Output must match the records, character for character.

___ Data provided

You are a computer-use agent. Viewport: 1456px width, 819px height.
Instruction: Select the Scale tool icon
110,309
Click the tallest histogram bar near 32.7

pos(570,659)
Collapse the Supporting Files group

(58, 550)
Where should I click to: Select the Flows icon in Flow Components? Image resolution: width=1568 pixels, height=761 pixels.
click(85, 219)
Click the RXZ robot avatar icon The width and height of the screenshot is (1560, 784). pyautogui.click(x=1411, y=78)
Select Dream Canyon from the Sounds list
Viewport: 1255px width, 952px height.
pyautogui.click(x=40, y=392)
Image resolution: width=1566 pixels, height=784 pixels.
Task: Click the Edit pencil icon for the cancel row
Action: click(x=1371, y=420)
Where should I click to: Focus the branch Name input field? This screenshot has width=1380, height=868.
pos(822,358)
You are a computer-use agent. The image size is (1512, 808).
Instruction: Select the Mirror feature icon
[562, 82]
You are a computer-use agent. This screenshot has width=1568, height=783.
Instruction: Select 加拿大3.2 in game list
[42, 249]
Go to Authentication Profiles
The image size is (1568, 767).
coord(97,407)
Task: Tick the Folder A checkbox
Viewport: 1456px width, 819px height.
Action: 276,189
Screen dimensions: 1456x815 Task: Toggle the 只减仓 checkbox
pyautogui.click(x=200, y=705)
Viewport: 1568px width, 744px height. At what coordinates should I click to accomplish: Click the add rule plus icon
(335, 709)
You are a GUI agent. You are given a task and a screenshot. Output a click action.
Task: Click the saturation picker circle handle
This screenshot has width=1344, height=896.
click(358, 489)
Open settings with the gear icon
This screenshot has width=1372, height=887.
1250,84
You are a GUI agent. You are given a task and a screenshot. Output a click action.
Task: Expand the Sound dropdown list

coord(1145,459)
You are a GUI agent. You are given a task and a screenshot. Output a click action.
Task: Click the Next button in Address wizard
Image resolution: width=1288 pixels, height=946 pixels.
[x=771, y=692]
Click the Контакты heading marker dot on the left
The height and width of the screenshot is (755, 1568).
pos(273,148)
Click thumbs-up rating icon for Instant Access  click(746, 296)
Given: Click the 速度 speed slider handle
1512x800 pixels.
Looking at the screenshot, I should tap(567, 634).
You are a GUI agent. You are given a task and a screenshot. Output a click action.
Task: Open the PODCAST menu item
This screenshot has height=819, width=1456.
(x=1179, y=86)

______

→ **Reply**
You are a computer-use agent. Viewport: 1456px width, 819px height.
Instruction: Select the Scale tool icon
110,309
Click the tallest histogram bar near 32.7

pos(570,659)
Collapse the Supporting Files group

(58, 550)
Where should I click to: Select the Flows icon in Flow Components? Image resolution: width=1568 pixels, height=761 pixels.
click(85, 219)
Click the RXZ robot avatar icon The width and height of the screenshot is (1560, 784). pyautogui.click(x=1411, y=78)
Select Dream Canyon from the Sounds list
Viewport: 1255px width, 952px height.
pyautogui.click(x=40, y=392)
Image resolution: width=1566 pixels, height=784 pixels.
Task: Click the Edit pencil icon for the cancel row
Action: click(x=1371, y=420)
Where should I click to: Focus the branch Name input field? This screenshot has width=1380, height=868.
pos(822,358)
You are a computer-use agent. The image size is (1512, 808).
Instruction: Select the Mirror feature icon
[562, 82]
You are a computer-use agent. This screenshot has width=1568, height=783.
Instruction: Select 加拿大3.2 in game list
[42, 249]
Go to Authentication Profiles
The image size is (1568, 767).
coord(97,407)
Task: Tick the Folder A checkbox
Viewport: 1456px width, 819px height.
Action: 276,189
Screen dimensions: 1456x815 Task: Toggle the 只减仓 checkbox
pyautogui.click(x=200, y=705)
Viewport: 1568px width, 744px height. At what coordinates should I click to accomplish: Click the add rule plus icon
(335, 709)
You are a GUI agent. You are given a task and a screenshot. Output a click action.
Task: Click the saturation picker circle handle
This screenshot has width=1344, height=896.
click(358, 489)
Open settings with the gear icon
This screenshot has width=1372, height=887.
1250,84
You are a GUI agent. You are given a task and a screenshot. Output a click action.
Task: Expand the Sound dropdown list

coord(1145,459)
You are a GUI agent. You are given a task and a screenshot. Output a click action.
Task: Click the Next button in Address wizard
Image resolution: width=1288 pixels, height=946 pixels.
[x=771, y=692]
Click the Контакты heading marker dot on the left
The height and width of the screenshot is (755, 1568).
pos(273,148)
Click thumbs-up rating icon for Instant Access  click(746, 296)
Given: Click the 速度 speed slider handle
1512x800 pixels.
Looking at the screenshot, I should tap(567, 634).
You are a GUI agent. You are given a task and a screenshot. Output a click action.
Task: Open the PODCAST menu item
This screenshot has height=819, width=1456.
(x=1179, y=86)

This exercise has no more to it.